PT-141 — marketed as Vyleesi® (bremelanotide) — holds a unique position in peptide therapeutics: it is FDA-approved (2019) for the treatment of hypoactive sexual desire disorder (HSDD) in premenopausal women. It’s also the only sexual health treatment that works through the central nervous system rather than the vascular system, making it fundamentally different from PDE5 inhibitors like sildenafil (Viagra) or tadalafil (Cialis).
What Is PT-141?
PT-141 (bremelanotide) is a synthetic cyclic heptapeptide that acts as a melanocortin receptor agonist — specifically targeting the melanocortin-4 receptor (MC4R) in the brain. MC4R is located in brain regions involved in sexual arousal, desire, and motivation, including the hypothalamus and limbic system.[1]

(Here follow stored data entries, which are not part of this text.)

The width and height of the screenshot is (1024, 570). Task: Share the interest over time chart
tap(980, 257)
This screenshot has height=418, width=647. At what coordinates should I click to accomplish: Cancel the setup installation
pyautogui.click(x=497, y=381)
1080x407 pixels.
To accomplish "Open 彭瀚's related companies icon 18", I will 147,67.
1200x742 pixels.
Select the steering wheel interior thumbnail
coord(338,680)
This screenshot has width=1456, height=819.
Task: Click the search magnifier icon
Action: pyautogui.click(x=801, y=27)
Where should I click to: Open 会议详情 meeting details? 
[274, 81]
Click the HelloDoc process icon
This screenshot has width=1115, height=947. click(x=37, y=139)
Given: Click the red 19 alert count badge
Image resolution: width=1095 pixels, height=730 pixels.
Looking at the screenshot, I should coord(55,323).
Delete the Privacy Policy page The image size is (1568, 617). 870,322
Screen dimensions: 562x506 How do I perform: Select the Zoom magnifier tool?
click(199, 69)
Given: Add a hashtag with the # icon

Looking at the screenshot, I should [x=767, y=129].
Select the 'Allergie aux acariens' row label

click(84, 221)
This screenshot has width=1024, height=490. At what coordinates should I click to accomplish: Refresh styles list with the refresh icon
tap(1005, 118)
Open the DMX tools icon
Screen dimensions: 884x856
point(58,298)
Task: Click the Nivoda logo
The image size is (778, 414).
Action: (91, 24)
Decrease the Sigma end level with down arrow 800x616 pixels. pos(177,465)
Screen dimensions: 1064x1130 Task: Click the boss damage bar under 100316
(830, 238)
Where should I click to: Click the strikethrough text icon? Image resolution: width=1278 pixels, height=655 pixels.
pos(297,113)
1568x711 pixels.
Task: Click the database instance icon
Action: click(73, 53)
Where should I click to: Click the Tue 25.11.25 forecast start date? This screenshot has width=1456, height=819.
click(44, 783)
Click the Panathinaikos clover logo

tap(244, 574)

PT-141’s development has an unusual origin story. It was derived from Melanotan II, a peptide originally developed for sunless tanning (melanocortin-1 receptor activation). During clinical trials, researchers noticed that Melanotan II unexpectedly induced sexual arousal in study participants — an effect traced to its cross-reactivity with MC4R. PT-141 was then specifically engineered to maximize MC4R selectivity while minimizing pigmentation effects.[2]
How PT-141 Works
Central Mechanism of Action: Unlike PDE5 inhibitors, which work peripherally by relaxing blood vessel smooth muscle to facilitate blood flow, PT-141 acts centrally in the brain. It activates MC4R in the hypothalamus, which triggers downstream dopaminergic signaling pathways associated with sexual desire and arousal. This means it addresses desire (the wanting) rather than just the mechanical response (the ability).[3]

Dopaminergic Pathway: MC4R activation by PT-141 leads to increased dopamine release in brain regions associated with reward and motivation. Dopamine is the primary neurotransmitter of desire — it drives wanting, anticipation, and motivation to pursue pleasurable experiences. By enhancing dopaminergic tone in these circuits, PT-141 addresses the neurochemical basis of low desire.[4]
Clinical Evidence
PT-141’s FDA approval was based on two Phase III randomized, double-blind, placebo-controlled trials (RECONNECT) involving over 1,200 premenopausal women with HSDD. Key findings included statistically significant increases in sexual desire scores compared to placebo, significant increases in satisfying sexual events per month, reduction in distress associated with low sexual desire, and effects observed as early as the first dose with sustained benefits over 24 weeks of treatment.[5]
In men, earlier clinical studies demonstrated that PT-141 induced erections in both healthy volunteers and men with erectile dysfunction, including some who had not responded to sildenafil — suggesting that its central mechanism may be effective when peripheral vascular approaches fail.[6]
Safety Profile
The most common adverse effects in clinical trials were nausea (approximately 40%, typically mild and decreasing with subsequent doses), flushing, headache, and transient injection site reactions. PT-141 can cause a small, transient increase in blood pressure, and it is contraindicated in individuals with uncontrolled hypertension or cardiovascular disease. It also causes transient skin darkening in some patients due to residual MC1R activity.[5]
PT-141 vs. Traditional Approaches
The landscape of sexual health treatments has been dominated by vascular approaches (PDE5 inhibitors for men) and hormonal approaches (testosterone, estrogen). PT-141 occupies a distinct niche because it acts on the brain, not the blood vessels — making it effective for desire-based dysfunction, it works in both men and women (though currently FDA-approved only for women), it does not require continuous daily dosing — it’s used as needed, and it addresses the neurological component of sexual health that hormonal and vascular treatments may miss.
References
- Pfaus JG, et al. “Bremelanotide: an overview of preclinical CNS effects on female sexual function.” Journal of Sexual Medicine. 2007;4(Suppl 4):269-279.
- Hadley ME. “Discovery that a melanocortin regulates sexual functions in male and female humans.” Peptides. 2005;26(10):1687-1689.
- Clayton AH, et al. “Bremelanotide for female sexual dysfunctions in premenopausal women: a randomized, placebo-controlled dose-finding trial.” Women’s Health. 2016;12(3):325-337.
- Molinoff PB, et al. “PT-141: a melanocortin agonist for the treatment of sexual dysfunction.” Annals of the New York Academy of Sciences. 2003;994:96-102.
- Kingsberg SA, et al. “Bremelanotide for the treatment of hypoactive sexual desire disorder: two randomized phase 3 trials.” Obstetrics & Gynecology. 2019;134(5):899-908.
- Diamond LE, et al. “An effect on the subjective sexual response in premenopausal women with sexual arousal disorder by bremelanotide.” Journal of Sexual Medicine. 2006;3(4):628-638.